Do you know how to fight?
If you care about your relationships dare to practice fighting.
It does not really matter what you fight over....just dare to push and dare to allow to have your buttons pushed every once in a while. I am not talking about violence here, I am talking about verbal sparring back and forth about things that matter to you. We all know that no one couple or friendship can hold out too long without fighting. No matter how much you love each other, at some point there will be a disagreement and when that happens, if you want the relationship to survive, you have to have had some practice.
In my marriage, we argue. Not a lot, not a little. But I know it's not a huge scary thing it use to be and overall arguing is okay. When my husband and I first met though he would hate arguing and would avoid me to "keep the peace", or so he thought, which would make me even more upset. As we grew to know each other more over the years we got better at resolving things without it causing so much stress. We learned that arguments are okay. That apologies after always matter and that sometimes we are wrong and sometimes we are right. That's it basically....re-read those words. want peace? that is the secret right there.
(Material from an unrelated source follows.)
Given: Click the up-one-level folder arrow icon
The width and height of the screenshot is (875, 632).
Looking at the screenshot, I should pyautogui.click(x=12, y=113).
I write this now because I just came to realize today that I lost a very special relationship a while back because we never learned how to argue. So much pent-up pain and hurt kept getting swept under the rug in order to "keep the peace", or in order not to shake the boat, that one day there was no more room to move. hurtful actions, events and words from the past were never properly and openly addressed in fear of disrupting the peace. These topics kept creeping up over and over and over again in weird, subtle, and noxious, understated ways which poked and poked until one day the friendship was no longer worth the weight of the pain. None of us at fault, but how does one fix a broken thing when one does not have the tools to fix what is broken.